Conclusion: The findings show that increased IgA responses to commensal bacteria in ME/CFS are associated with inflammation and CMI activation, which are associated with symptom severity. It is concluded that increased translocation of commensal bacteria may be responsible for the disease activity in some ME/CFS patients.

http://www.ncbi.nlm....33/?tool=pubmed
Loss of Guanylyl Cyclase C (GCC) Signaling Leads to Dysfunctional Intestinal Barrier
Furthermore, upon increasing the LPS dose to 4 mg/kg, we found that 90% of the GCC−/− mice did not survive by 24 hrs after LPS challenge, (p<0.05, see Fig 2 C), suggesting that loss of GCC leads to catastrophic intestinal barrier failure and results in death due to LPS-induced sepsis.

[Luminosity]

I agree with your assessment of the problem. The solution, however, is not likely a drug.

MSM will help with this problem.
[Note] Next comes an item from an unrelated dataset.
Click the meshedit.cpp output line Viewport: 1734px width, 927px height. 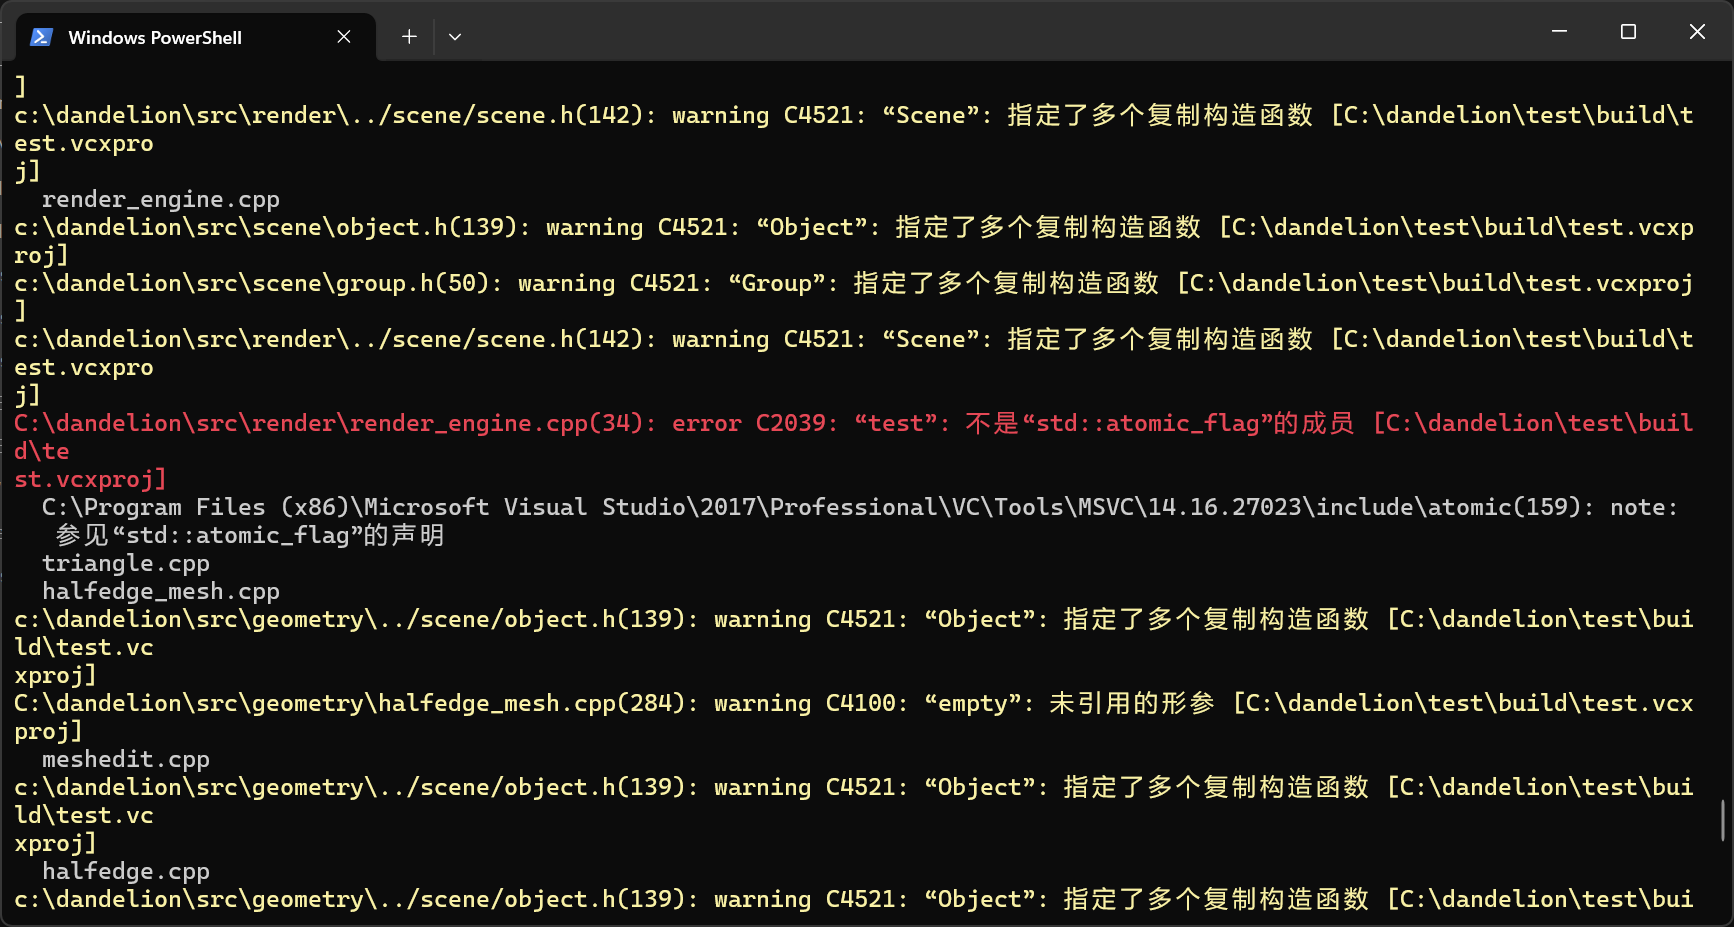125,759
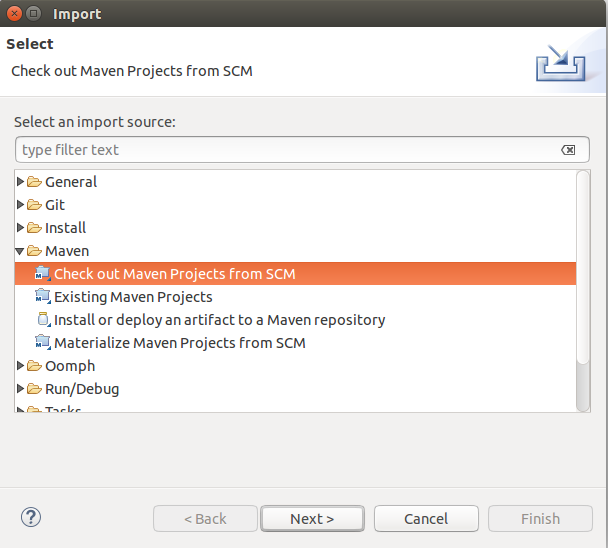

Take the plain powder dissolved in room temperature water along with vitamin C or juice containing vitamin C on an empty stomach. Wait at least twenty minutes to eat. Source Naturals is the best brand. Jarrow or UltraBotanicals are also fine. Collagen might help also. Type II or types I & III may both help. Take them just as the MSM but separately. Drinking hot plain green tea or room temperature green matcha tea may also help. Eating a steamed green vegetable each day would probably help. Pick one that the individual can digest without problems. Sugar snap peas, green beans, and zucchini are some possibilities. Taking a tolerated vitamin C supplement each day will help as well as a diet high in fruits and vegetables the person can tolerate. Eat enough protein that is digestible to YOU. For some people, too many plant proteins can be irritants because they can't break them down well. For some people, a chicken breast is healthier than a veggie burger. All of the above can help building the relevant tissue.
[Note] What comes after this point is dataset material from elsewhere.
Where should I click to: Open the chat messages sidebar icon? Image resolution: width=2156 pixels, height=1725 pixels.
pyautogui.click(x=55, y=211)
Avoiding allergens and irritants will help. For some people, too many acidic food and drinks are not helpful.

In Chinese medicine, avoiding cold food and drink is important. They would advise taking all food hot or brought to room temperature. Some foods which are hard to digest cold become more digestible when heated.
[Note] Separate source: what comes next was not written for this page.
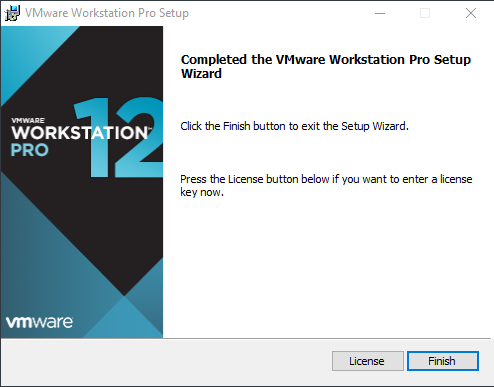
Task: Open the License key entry dialog
Action: (368, 361)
If pro-biotics cause problems they must be rare because I've never heard of those problems. It sounds like they are confined to some very small groups. On the other hand, if you don't lack the intestinal flora in that particular pro-biotic, or if the brand you use isn't viable, or can't make it through your system in good enough condition, then that pro-biotic will not help you. I took a lot of them, including expensive ones kept in the refrigerator, but they did nothing. Once I happened to buy some yogurt at Subway that was supposed to have a particular strain that was supposed to prevent flu, somehow, but it helped my digestion. I never was able to find it again.

Edited by Luminosity, 03 March 2012 - 02:39 AM.